Oh yeah - don't forget to take that -65535 out of there (in the parent structure) when you get rid of the separator - it doesn nothing now, and will screw things up when the separator's gone.

[Rameau]

CList, wow, thanks for the careful analysis and explanation. I'll have to go through that step by step later. Your analysis is clearly getting at the problem I thought I had, and gives sound advice for getting around it.

The -1 and +1 business was an attempt to keep 0 event from firing an exchange. And the -65535 must be from another effort to fix the problem that I didn't scrub out.

I'll let you know how it goes.

[Rameau]

CList,
Also, you clearly have a finely detailed comprehension of calculation order and so on in Reaktor. Do you have a words of wisdom list embodying this knowledge somewhere? Your FAQ isn't this detailed.

Also, it looks like, in your analysis, more eventorders will be needed. I've always been hesitant with these, thinking they'd lead to a performance hit because Reaktor would take extra cycles to do things in order...but am I totally wrong about that? Is it the case that eventorders are just making explicit an event ordering that would be implicit anyway? So, for example, if I have module A wired to B, C, D, or reaching them in some way, and I now stick an order module between A and B, C, D, I am just making explicit an ordering of sending to B, C, D that would have been implicit and set by the order in which I actually connected things up? Or is Reaktor trying to simulate all calculations happening simultaneously in a clock cycle, so that ordering adds steps in this process?

I hope this is clear rather than muddled. And I guess I wish NI specified something more about the internal algorithm they are using.

[CList]

you clearly have a finely detailed comprehension of calculation order and so on in Reaktor. Do you have a words of wisdom list embodying this knowledge somewhere? Your FAQ isn't this detailed.


Thanks.
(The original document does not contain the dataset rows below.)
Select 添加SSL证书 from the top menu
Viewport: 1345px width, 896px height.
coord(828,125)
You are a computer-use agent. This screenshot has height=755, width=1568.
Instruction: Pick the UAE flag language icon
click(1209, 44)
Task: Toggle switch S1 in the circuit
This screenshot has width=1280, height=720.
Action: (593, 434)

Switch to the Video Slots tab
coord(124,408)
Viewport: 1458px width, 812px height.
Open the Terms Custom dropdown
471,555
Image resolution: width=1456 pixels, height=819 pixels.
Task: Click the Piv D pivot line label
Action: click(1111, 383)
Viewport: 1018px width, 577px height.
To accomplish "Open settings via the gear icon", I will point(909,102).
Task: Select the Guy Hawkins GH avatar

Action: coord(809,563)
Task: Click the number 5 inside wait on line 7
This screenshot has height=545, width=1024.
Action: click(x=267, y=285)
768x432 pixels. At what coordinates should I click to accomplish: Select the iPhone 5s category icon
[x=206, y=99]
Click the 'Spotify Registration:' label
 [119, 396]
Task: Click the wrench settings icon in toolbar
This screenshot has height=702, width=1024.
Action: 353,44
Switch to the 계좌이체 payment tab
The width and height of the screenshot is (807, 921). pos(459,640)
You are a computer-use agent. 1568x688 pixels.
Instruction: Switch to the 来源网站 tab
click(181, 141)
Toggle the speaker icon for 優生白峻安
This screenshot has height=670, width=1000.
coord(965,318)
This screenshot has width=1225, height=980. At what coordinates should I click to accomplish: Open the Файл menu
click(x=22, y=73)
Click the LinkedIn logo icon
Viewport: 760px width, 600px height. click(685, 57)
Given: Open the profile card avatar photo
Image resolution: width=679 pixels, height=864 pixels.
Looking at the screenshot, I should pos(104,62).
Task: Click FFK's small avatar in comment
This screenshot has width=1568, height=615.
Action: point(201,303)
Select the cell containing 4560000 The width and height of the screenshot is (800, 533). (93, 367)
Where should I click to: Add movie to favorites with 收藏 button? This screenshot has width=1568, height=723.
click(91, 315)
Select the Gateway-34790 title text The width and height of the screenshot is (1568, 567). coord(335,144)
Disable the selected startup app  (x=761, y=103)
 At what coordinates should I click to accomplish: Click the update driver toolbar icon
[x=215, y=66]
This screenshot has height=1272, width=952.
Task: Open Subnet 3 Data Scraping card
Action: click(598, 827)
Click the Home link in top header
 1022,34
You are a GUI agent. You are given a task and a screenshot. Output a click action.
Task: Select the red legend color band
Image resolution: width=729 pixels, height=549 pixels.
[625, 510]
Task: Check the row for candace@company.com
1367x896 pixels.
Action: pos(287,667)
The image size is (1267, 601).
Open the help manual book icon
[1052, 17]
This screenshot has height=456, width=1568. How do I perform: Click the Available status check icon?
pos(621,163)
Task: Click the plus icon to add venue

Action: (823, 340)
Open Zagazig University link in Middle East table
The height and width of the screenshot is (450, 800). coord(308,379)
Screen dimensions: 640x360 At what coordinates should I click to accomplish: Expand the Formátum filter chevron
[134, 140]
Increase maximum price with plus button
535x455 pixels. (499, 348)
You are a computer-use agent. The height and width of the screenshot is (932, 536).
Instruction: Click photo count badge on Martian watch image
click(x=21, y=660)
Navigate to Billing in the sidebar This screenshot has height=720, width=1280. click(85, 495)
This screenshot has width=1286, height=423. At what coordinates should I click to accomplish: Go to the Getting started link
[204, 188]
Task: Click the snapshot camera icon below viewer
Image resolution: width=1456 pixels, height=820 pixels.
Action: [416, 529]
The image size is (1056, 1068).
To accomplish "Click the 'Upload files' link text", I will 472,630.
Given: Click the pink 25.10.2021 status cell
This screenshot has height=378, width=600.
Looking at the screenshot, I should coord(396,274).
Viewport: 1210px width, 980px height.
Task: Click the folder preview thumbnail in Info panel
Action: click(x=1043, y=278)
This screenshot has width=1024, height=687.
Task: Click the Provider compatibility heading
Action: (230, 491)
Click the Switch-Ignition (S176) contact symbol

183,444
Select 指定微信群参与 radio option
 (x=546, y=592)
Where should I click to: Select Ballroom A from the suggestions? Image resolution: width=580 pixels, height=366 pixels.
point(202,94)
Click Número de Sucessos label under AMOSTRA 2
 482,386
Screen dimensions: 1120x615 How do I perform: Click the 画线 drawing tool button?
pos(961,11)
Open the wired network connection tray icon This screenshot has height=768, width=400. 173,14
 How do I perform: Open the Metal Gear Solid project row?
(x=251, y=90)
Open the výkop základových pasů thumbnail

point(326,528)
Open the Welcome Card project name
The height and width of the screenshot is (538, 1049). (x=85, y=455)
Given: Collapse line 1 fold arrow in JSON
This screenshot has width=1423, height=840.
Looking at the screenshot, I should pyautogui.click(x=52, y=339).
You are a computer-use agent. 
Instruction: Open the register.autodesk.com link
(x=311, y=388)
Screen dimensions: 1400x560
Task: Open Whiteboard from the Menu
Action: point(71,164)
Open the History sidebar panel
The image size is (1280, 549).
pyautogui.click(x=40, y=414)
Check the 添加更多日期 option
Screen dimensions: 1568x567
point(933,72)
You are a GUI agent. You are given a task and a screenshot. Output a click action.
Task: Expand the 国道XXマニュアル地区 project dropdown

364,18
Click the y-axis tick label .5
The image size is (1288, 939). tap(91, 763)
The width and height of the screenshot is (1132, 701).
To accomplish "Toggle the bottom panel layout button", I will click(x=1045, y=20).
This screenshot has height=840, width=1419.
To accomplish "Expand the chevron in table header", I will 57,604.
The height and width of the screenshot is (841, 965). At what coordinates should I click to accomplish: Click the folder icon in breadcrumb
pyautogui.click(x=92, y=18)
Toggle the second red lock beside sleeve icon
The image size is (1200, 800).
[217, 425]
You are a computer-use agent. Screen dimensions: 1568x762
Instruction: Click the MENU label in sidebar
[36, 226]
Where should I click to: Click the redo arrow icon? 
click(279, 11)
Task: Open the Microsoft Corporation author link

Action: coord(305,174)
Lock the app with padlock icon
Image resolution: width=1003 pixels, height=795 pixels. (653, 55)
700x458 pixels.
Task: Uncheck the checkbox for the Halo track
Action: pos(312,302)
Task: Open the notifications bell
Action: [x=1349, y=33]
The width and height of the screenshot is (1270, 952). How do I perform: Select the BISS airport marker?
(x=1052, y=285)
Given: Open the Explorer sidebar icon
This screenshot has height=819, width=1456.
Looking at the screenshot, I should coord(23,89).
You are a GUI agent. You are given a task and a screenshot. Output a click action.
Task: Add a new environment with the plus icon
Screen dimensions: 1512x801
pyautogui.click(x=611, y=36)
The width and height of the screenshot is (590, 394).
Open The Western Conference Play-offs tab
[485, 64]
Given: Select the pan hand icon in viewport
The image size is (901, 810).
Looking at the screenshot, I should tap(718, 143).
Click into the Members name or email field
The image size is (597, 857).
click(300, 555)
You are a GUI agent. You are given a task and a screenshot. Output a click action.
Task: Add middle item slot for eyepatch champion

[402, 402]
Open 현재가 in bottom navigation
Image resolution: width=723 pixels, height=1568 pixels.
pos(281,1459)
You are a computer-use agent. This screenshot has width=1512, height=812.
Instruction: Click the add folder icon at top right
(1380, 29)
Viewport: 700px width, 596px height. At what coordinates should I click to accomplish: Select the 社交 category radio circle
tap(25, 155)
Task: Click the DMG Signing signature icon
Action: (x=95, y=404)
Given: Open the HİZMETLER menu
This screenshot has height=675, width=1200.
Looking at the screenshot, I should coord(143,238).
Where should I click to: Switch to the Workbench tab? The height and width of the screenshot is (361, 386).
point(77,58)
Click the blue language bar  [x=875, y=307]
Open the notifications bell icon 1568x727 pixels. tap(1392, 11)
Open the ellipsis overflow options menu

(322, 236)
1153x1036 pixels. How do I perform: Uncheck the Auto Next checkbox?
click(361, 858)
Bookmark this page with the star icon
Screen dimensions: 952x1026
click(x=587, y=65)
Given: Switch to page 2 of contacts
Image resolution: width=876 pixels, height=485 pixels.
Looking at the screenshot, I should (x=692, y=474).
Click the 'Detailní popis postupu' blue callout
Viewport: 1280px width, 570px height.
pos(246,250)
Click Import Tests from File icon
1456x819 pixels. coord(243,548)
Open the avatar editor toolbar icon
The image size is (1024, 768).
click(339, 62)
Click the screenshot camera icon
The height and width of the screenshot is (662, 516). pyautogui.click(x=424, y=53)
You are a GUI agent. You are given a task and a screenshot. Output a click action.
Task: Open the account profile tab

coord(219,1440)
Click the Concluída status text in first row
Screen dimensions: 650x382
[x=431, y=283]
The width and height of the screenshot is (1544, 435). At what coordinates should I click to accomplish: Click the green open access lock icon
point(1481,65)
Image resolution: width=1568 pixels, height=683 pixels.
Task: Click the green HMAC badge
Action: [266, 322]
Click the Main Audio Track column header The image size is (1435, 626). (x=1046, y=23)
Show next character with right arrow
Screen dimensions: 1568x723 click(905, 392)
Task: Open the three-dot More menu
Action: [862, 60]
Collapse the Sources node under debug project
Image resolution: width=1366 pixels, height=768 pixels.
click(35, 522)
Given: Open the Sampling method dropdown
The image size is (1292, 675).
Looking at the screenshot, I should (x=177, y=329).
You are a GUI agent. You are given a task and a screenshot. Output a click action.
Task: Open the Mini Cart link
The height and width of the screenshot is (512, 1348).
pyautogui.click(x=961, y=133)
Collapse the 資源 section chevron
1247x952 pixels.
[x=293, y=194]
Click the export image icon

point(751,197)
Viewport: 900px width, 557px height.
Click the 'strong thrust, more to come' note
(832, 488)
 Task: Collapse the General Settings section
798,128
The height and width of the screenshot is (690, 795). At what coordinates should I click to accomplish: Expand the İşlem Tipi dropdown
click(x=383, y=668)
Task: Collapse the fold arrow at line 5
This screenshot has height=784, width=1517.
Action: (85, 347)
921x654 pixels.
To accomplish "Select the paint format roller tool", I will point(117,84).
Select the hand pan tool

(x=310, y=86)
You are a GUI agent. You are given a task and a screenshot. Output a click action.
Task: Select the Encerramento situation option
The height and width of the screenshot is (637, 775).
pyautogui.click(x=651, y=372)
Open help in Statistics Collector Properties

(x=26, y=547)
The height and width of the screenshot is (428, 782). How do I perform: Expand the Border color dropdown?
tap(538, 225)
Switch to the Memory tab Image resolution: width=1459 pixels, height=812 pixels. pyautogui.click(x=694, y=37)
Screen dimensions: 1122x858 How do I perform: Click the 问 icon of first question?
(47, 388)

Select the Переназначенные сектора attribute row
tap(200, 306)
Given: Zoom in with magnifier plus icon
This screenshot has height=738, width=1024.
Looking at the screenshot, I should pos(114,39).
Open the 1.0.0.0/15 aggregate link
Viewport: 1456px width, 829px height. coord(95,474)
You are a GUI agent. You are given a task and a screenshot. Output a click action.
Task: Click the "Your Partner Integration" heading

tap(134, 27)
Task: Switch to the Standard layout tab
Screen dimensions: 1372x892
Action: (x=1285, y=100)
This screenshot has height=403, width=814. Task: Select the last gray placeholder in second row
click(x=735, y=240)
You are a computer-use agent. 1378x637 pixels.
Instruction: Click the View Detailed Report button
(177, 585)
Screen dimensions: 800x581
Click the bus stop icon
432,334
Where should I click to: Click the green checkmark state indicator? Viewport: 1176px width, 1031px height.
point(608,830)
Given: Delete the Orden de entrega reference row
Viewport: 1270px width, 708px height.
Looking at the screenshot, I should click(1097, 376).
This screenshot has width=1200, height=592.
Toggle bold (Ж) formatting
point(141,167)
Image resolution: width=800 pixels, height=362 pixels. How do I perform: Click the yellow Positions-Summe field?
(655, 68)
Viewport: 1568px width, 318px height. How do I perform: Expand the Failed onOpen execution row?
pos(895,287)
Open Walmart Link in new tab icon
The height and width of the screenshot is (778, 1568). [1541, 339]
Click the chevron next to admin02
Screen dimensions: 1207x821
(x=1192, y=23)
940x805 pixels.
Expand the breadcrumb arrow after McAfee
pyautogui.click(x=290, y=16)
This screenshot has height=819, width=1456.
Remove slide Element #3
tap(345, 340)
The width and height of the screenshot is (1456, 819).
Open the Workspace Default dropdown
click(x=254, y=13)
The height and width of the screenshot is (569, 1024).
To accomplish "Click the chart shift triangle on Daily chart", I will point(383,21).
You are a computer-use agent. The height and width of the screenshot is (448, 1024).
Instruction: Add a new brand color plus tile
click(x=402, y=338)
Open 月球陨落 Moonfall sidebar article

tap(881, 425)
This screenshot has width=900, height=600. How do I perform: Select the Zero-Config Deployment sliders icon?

As for documenting it better... ...er, yeah, one day . I hate writing documentation unless I'm really in the mood or answering a specific question. I doubt anyone could pay me enough to do it, I'd much rather write code, but maybe one day. I'll wait to see how NI does with the next release of the user manual first, I think you'll see some improvement there.

Is it the case that eventorders are just making explicit an event ordering that would be implicit anyway? So, for example, if I have module A wired to B, C, D, or reaching them in some way, and I now stick an order module between A and B, C, D, I am just making explicit an ordering of sending to B, C, D that would have been implicit and set by the order in which I actually connected things up?

Exactly!
...and it will all happen in the same "click" either way. I beleive the cpu impact is effectively zero. It shold be about the same for an eventorder as it is for an eventmerge.

I'd link you to the R5 Wish List thread where this came up, but it has over 200 posts, so I'll excerpt it here...

Clist spoke thusly:

the structure below works exactly the same as an EventOrder (in terms of "a single event being acted upon by three consecutive down-stream processes"), but with an EventOrder you know the order in which those three down-stream structures will be reached by the event. OTOH, with the structure in this gif, the order is undefined. It may be 1,2,3, or 2,1,3, or whatever. Additionally that order - whatever it is - will not change once the structure is built. The point is that it will always hit each downstream structure one at a time in some defined order - the problem is that you have no control over that order.

...and like I said, everything will happen in one "click" when an event arrives at the input.

This last point can cause some confusion as well - the timing does not have to happen at the same time as the "control-rate clock". Events can happen at any time. The control rate clock only tells the system when to output events for things like the AtoE module and the LFO.

- CList


p.s. I do hope you're using the EventWatcher macro to test this stuff! Putting it in signal path at different places, working your way upstream fromt he write input while turning reaktor off and on can help isolate these little bug-a-boos very quickly.

[herw]

Originally posted by Rameau ... And I guess I wish NI specified something more about the internal algorithm they are using.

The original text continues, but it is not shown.